* Supplied passage
■ ■ ■ ■ ■
About the fundraiser for Felipe Ortega

Felipe has been fighting cancer for over two and a half years now. At one point it appeared he had the cancer beat. He took on cancer and other illnesses by helping others with their health problems by using his Native American Medicine skills and newly learned Eastern Medicine called Tong Ren. Now he finds himself fighting harder for his life than he's ever fought before. Currently he is in a nursing home getting the care and therapy that he needs. Complications from the cancer has brought him to this journey of needing as much help as he can get. Once he is discharged from the nursing home, he will most likely need home health care. He currently does not have the funds to provide for that. We are asking friends and family to donate for the purpose of helping him during his journey. You all have been generous in the past. Thank you!
Jimmy Ortega Jr

About Felipe

Felipe Ortega, Micaceous clay potter at work
Felipe Ortega, Micaceous clay potter, creating a Wedding Vase

Felipe Ortega is an Apache medicine man and talented micaceous clay potter, credited by many with reviving the art of the Apache Bean pot. He claims that he is the ‘fastest coiler in the west’, referring to the coil & scrape method he uses to build his beautiful micaceous clay pottery.
■ ■ ■ ■ ■
* Provided data
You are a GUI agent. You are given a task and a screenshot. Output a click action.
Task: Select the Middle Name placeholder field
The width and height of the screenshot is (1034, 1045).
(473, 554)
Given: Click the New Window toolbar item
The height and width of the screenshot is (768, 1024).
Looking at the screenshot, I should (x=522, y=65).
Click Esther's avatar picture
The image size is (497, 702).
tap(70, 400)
■ ■ ■ ■ ■
* Exercise tasks
(a) In the fundraiser page, condense the paragraph beginning "Felipe has been fighting cancer" into a short bulleted list that keeps its main facts.
(b) According to the fundraiser page, what method does Felipe Ortega use to build his micaceous clay pottery?
(c) Continue the fundraiser page about Felipe Ortega from where it stops.
The items placed after the fundraiser page are separate material.

* Responses to the tasks
(a)
- Felipe has been fighting cancer for over two and a half years, and at one point he appeared to have beaten it.
- He took on cancer and other illnesses by helping others with their health problems, using his Native American Medicine skills and a newly learned Eastern Medicine called Tong Ren.
- He is now fighting harder for his life than ever before and is in a nursing home receiving care and therapy because of complications from the cancer.
- After discharge he will most likely need home health care, which he currently lacks the funds to pay for.
- Friends and family are asked to donate to help him during his journey.

(b) He uses the coil & scrape method.

(c)
At Owl Peak Pottery studio in La Madera, New Mexico, Felipe creates micaceous clay pots that are sought after by collectors and shown in museums including the Smithsonian. His Micaceous Clay pottery is available for sale directly from Felipe at Owl Peak Studio and from a limited number of galleries.

Of Jicarilla Apache descent, Felipe honors the ancient tradition of micaceous pottery making. His ancestors began working the mica rich clay indigenous to this region of New Mexico over 400 years ago.

With a lesson from Felipe in making hand-built micaceous clay pots, you are also immersed in Jicarilla Apache philosophy, culture, & artistic understandings, creating a rich experience that goes far beyond a pottery lesson. Felipe has taught in Mazatlán, Mexico, at SMU Cultural Institute, Taos, at Santa Fe Community College and in Switzerland. For information on his current classes, please visit his Pottery classes pages.

 Micaceous Pottery being fired
Micaceous Pottery being fired

Light weight and durable, micaceous clay vessels have been used to hold water, cook and store food. It is said that water stored in micaceous clay pots becomes purified and sweet tasting and food cooked in them takes on a rich flavor that is unlike anything cooked in a metal or cast iron pot. The mineral rich clay also takes on a sheen that makes micaceous clay pots immediately identifiable. They are sought after decorative items as well as utilitarian vessels, adding a warm glow and distinctive Southwestern ambiance to any décor.